§ Tugas Wajib
1) Tentukan apakah setiap pernyataan berikut sesuai dengan teks tentang barang temuan. Jawab ya atau tidak, lalu kutip kata-kata teks yang menentukannya.
(a) Menurut Imam Abu Hanifah ra., pemanfaatan barang temuan hanya boleh dilakukan bila penemunya orang miskin dan sangat membutuhkan.
(b) Orang yang menemukan barang wajib mengumumkannya kepada khalayak selama sebulan.
(c) Kantong yang ditemukan Ubay bin Ka’ab berisi seratus Dinar.
2) Sunting teks tentang barang temuan dengan menuliskan kembali semuanya mulai dari "Dari Suwaid bin" sampai ke "mengenal kantong ini.", dan ganti "kantong" dengan "dompet".
3) Jawab pertanyaan berikut berdasarkan teks tentang barang temuan.
(a) Siapa saja yang disebut mendukung pendapat di awal teks?
(b) Kepada siapa orang yang menemukan barang wajib mempersaksikannya?
(c) Apa sabda Nabi saw kepada Ubay bin Ka’ab tentang temuannya?

Pendapat ini didukung oleh Imam Malik ra. Imam Asy-Syafi`i ra. dan Imam Ahmad
bin Hanbal ra. Sedangkan Imam Abu Hanifah ra. mengatakan hanya boleh dilakukan
bila penemunya orang miskin dan sangat membutuhkan saja. Tapi bila suatu saat
pemiliknya datang dan telah cocok bukti-bukti kepemilikannya, maka barang itu
harus dikembalikan kepada pemilik aslinya. Bila harta temuan itu telah habis,
maka dia wajib menggantinya.
F.
Kewajiban
Orang Yang Menemukan Barang Temuan
Orang yang menemukan barang wajib mengenal ciri-cirinya dan
jumlahnya kemudian mempersaksikan kepada orang yang adil, lalu ia menjaganya dan
mengumumkan kepada khalayak selama setahun. Jika pemiliknya mengumumkan di
berbagai media beserta ciri-cirinya, maka pihak penemu (harus) mengembalikannya
kepada pemiliknya, meski sudah lewat setahun. Jika tidak, maka boleh
dimanfa’atkan oleh penemu.
Dari Suwaid bin Ghaflah, ia bercerita : Saya pernah berjumpa
Ubay bin Ka’ab, ia berkata, Saya pernah menemukan sebuah kantong berisi
(uang) seratus Dinar, kemudian saya datang kepada Nabi saw (menyampaikan
penemuan ini), kemudian Beliau bersabda, “Umumkan selama setahun”. Lalu
saya umumkan ia, ternyata saya tidak mendapati orang yang mengenal kantong ini.

§ Isi Kumpulan Data
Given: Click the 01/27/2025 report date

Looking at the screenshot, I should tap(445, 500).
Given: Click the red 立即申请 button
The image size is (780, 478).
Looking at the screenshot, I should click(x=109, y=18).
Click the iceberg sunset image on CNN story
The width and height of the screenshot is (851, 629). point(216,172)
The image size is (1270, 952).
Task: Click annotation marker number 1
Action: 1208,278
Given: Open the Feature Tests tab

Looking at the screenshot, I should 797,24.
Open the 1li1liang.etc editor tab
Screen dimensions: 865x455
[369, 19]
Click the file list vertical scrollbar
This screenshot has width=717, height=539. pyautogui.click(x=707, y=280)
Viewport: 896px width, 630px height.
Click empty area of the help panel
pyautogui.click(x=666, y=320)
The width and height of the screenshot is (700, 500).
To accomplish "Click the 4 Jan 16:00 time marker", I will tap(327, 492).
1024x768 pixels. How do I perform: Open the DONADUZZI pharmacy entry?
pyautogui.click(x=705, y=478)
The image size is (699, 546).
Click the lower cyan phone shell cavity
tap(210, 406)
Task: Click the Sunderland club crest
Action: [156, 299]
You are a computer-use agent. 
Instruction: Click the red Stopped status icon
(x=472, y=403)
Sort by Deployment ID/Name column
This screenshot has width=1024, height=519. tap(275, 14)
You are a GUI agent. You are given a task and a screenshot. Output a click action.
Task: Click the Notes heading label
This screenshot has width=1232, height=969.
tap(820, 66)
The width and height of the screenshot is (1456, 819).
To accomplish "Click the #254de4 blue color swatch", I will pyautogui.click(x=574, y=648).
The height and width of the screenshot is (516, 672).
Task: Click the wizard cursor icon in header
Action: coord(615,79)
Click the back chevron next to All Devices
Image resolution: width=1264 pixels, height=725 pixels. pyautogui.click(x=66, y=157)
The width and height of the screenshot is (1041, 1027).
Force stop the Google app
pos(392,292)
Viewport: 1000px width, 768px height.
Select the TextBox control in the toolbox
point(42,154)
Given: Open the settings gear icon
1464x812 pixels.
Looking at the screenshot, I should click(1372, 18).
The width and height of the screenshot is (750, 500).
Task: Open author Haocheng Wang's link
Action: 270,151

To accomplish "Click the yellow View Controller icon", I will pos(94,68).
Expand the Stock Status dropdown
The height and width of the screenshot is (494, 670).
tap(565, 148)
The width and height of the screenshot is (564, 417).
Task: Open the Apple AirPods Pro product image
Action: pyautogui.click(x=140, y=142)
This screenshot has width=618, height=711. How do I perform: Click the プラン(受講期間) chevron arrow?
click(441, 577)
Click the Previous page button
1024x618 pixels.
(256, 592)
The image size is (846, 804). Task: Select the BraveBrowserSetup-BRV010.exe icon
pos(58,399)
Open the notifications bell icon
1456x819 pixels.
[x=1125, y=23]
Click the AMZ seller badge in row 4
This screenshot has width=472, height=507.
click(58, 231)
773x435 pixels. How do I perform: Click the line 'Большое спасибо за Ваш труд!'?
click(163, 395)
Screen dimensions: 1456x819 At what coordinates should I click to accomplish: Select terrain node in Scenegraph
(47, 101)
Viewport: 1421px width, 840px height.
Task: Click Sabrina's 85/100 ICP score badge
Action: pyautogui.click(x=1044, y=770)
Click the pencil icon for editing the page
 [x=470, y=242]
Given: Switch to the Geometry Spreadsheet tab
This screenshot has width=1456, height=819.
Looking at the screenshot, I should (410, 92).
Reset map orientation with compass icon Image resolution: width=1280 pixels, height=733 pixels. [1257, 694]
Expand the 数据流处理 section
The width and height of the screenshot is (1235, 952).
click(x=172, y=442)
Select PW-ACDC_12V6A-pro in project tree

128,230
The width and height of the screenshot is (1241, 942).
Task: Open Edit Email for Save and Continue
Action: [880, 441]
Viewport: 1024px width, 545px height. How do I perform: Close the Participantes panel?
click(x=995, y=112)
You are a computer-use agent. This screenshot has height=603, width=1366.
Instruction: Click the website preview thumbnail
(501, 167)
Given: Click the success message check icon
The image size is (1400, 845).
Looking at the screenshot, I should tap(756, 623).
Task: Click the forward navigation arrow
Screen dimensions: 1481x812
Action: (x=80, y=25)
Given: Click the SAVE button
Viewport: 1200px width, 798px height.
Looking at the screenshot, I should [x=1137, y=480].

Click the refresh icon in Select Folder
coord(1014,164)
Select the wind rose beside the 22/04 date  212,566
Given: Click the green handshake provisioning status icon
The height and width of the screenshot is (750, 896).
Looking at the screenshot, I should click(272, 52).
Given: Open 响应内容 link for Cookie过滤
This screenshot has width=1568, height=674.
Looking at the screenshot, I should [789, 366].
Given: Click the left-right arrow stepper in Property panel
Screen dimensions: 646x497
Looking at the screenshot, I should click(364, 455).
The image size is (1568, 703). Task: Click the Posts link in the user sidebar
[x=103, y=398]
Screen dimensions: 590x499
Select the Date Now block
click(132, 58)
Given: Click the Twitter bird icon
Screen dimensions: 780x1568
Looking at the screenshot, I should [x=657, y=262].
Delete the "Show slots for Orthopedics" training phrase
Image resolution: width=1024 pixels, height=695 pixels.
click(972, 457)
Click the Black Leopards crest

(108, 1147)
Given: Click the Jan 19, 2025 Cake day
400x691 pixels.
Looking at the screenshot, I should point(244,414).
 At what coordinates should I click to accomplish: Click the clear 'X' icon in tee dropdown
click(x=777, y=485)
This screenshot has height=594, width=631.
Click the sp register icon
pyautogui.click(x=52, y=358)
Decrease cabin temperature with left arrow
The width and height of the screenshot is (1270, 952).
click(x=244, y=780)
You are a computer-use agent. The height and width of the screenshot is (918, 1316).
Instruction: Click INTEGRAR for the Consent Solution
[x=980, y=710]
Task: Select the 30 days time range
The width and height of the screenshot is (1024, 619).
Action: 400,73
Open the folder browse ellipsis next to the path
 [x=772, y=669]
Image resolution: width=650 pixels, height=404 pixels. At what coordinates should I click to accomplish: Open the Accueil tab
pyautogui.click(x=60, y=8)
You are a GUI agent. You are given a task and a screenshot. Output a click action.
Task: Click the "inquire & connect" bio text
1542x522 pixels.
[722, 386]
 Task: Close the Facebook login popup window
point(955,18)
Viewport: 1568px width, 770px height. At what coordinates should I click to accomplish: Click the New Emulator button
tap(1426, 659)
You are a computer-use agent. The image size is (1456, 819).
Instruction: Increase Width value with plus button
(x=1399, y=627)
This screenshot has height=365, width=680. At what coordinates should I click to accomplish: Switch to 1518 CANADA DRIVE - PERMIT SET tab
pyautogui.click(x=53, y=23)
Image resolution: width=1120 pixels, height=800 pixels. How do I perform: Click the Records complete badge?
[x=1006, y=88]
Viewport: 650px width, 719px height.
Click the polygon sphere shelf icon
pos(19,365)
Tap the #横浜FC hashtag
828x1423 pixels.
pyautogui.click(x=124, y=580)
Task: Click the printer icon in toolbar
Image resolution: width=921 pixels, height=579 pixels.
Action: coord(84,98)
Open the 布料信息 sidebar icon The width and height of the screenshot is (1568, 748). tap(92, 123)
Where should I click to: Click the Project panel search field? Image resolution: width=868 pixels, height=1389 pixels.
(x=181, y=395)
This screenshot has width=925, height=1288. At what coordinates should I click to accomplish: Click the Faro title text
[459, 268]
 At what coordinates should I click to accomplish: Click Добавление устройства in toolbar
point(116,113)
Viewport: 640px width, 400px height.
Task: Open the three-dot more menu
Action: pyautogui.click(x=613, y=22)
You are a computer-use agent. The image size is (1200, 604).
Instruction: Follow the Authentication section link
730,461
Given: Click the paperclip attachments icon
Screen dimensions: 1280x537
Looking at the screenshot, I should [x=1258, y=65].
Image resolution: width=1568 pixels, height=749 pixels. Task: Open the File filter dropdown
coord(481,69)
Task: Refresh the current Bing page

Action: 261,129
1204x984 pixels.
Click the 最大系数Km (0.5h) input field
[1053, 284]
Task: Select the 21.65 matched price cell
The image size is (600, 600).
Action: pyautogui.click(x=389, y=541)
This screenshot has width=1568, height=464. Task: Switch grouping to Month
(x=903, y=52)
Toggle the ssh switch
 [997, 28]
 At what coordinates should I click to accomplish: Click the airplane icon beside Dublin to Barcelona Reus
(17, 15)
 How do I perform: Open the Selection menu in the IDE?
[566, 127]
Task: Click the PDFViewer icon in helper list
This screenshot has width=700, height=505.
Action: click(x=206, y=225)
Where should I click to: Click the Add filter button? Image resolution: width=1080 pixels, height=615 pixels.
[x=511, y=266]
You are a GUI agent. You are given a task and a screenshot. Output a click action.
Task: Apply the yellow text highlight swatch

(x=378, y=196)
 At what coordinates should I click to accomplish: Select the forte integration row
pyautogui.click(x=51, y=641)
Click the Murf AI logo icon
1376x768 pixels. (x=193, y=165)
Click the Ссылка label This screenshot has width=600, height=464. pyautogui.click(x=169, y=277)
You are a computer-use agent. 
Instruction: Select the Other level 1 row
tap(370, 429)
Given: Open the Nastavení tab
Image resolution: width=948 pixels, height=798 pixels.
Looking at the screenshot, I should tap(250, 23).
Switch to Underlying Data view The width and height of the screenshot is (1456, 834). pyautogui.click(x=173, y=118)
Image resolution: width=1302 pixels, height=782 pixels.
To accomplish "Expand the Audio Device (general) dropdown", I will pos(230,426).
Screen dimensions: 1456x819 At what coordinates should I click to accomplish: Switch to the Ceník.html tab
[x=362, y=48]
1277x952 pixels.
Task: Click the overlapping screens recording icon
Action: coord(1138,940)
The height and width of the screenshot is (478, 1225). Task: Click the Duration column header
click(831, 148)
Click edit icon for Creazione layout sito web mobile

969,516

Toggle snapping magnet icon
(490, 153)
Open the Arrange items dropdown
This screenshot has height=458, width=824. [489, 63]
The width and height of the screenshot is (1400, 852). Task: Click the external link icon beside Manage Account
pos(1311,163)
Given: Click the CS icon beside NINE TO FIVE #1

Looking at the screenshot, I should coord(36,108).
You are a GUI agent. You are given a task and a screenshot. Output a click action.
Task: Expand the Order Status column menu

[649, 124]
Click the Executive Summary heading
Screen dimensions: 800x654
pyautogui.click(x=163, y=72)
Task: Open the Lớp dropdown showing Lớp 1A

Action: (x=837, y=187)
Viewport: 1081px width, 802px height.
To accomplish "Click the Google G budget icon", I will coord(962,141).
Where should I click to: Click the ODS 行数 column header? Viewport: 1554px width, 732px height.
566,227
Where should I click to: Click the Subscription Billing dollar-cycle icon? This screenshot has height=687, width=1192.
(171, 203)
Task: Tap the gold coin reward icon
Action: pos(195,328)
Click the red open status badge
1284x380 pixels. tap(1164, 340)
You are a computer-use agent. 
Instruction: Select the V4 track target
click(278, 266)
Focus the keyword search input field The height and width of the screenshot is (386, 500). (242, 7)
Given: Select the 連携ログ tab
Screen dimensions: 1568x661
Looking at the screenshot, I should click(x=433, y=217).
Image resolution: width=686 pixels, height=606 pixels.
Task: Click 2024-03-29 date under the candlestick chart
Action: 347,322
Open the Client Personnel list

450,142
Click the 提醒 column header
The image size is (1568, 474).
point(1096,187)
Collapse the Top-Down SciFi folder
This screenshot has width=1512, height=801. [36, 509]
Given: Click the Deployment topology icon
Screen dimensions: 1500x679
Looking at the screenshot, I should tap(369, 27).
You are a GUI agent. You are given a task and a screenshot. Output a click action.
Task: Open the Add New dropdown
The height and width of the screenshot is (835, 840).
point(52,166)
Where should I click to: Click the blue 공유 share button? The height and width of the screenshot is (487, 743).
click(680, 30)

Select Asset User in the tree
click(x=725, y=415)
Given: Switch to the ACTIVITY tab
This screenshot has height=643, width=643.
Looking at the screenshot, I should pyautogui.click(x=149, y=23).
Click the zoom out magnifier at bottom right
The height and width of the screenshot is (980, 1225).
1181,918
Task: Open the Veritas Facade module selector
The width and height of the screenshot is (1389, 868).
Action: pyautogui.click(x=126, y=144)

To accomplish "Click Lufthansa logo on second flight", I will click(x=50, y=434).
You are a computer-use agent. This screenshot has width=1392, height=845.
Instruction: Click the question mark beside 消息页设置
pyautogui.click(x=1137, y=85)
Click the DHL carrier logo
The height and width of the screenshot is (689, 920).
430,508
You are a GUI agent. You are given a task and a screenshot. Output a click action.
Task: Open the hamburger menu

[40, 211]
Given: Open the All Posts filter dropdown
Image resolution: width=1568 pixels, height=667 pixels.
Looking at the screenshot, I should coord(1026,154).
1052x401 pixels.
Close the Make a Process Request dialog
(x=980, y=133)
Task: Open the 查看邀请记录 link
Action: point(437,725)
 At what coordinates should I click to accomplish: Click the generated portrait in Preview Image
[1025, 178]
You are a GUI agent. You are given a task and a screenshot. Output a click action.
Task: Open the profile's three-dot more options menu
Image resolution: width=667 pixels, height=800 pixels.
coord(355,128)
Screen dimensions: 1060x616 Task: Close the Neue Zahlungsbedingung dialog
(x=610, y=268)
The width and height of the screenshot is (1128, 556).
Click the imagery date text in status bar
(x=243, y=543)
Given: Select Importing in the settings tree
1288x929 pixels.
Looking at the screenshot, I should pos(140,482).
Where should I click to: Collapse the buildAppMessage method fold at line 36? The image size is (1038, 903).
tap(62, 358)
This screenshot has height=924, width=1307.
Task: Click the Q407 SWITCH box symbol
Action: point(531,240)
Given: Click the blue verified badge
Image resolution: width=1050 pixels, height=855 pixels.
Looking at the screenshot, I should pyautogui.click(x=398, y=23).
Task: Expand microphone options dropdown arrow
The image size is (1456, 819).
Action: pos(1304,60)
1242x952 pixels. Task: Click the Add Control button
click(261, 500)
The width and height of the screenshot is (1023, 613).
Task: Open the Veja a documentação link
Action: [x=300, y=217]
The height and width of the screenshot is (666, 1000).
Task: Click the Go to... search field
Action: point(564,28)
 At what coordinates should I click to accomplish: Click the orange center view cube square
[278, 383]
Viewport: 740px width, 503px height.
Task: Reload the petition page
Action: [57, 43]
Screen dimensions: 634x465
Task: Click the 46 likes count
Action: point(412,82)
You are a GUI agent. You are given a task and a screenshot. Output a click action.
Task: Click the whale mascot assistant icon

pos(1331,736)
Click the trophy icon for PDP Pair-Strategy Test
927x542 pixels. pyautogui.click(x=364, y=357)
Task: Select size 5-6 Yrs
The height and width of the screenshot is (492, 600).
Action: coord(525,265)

§ Jawaban Tiap Tugas
1)
(a) Ya: "Imam Abu Hanifah ra. mengatakan hanya boleh dilakukan bila penemunya orang miskin dan sangat membutuhkan saja"
(b) Tidak: "mengumumkan kepada khalayak selama setahun"
(c) Ya: "Saya pernah menemukan sebuah kantong berisi (uang) seratus Dinar"

2)
Dari Suwaid bin Ghaflah, ia bercerita : Saya pernah berjumpa
Ubay bin Ka’ab, ia berkata, Saya pernah menemukan sebuah dompet berisi
(uang) seratus Dinar, kemudian saya datang kepada Nabi saw (menyampaikan
penemuan ini), kemudian Beliau bersabda, “Umumkan selama setahun”. Lalu
saya umumkan ia, ternyata saya tidak mendapati orang yang mengenal dompet ini.

3)
(a) Imam Malik ra., Imam Asy-Syafi`i ra., dan Imam Ahmad bin Hanbal ra.
(b) Kepada orang yang adil.
(c) "Umumkan selama setahun".